TO BE DONE:
Please repeat the listing lines from the one containing "At what coordinates" through the one containing "[x=144, y=194]", inclusive, switching "walking icon" to "bicycle icon" and keeping everything else unchanged. Leave the pictures out of your answer.

RECORD EXCERPTS:
>> Begin

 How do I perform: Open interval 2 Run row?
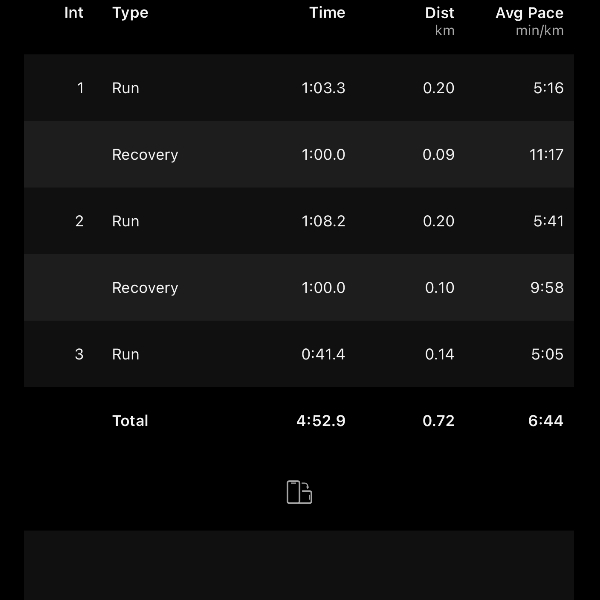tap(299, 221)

>> End
>> Begin

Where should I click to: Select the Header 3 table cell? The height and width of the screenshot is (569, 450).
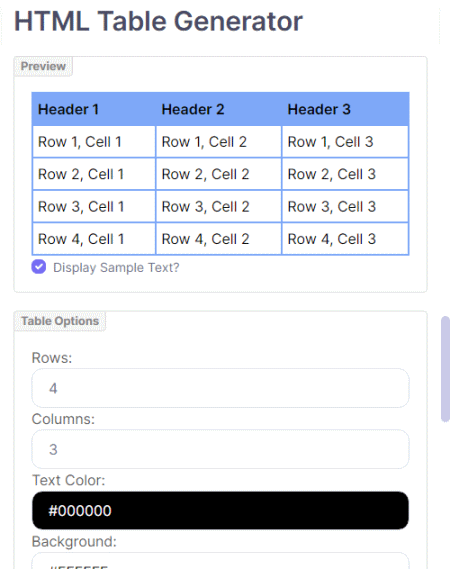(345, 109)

>> End
>> Begin

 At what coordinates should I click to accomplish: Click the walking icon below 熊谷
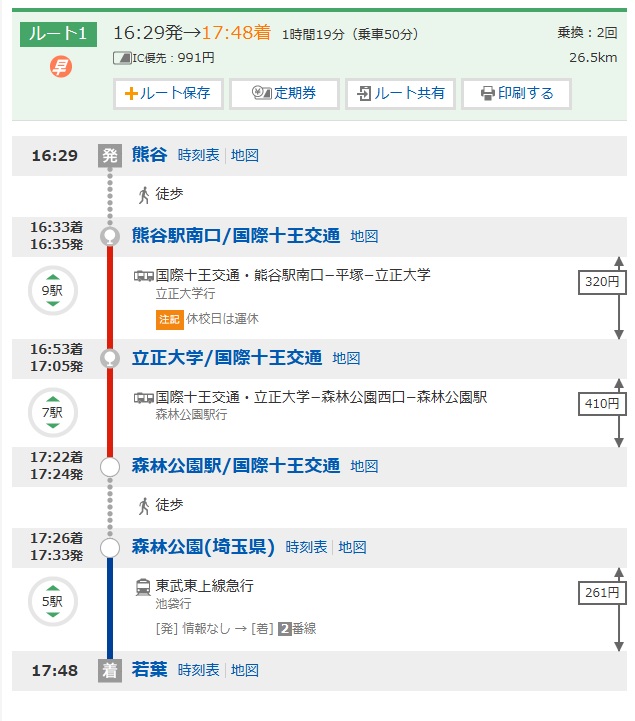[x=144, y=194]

>> End

TASK OUTPUT:
 At what coordinates should I click to accomplish: Click the bicycle icon below 熊谷
[x=144, y=194]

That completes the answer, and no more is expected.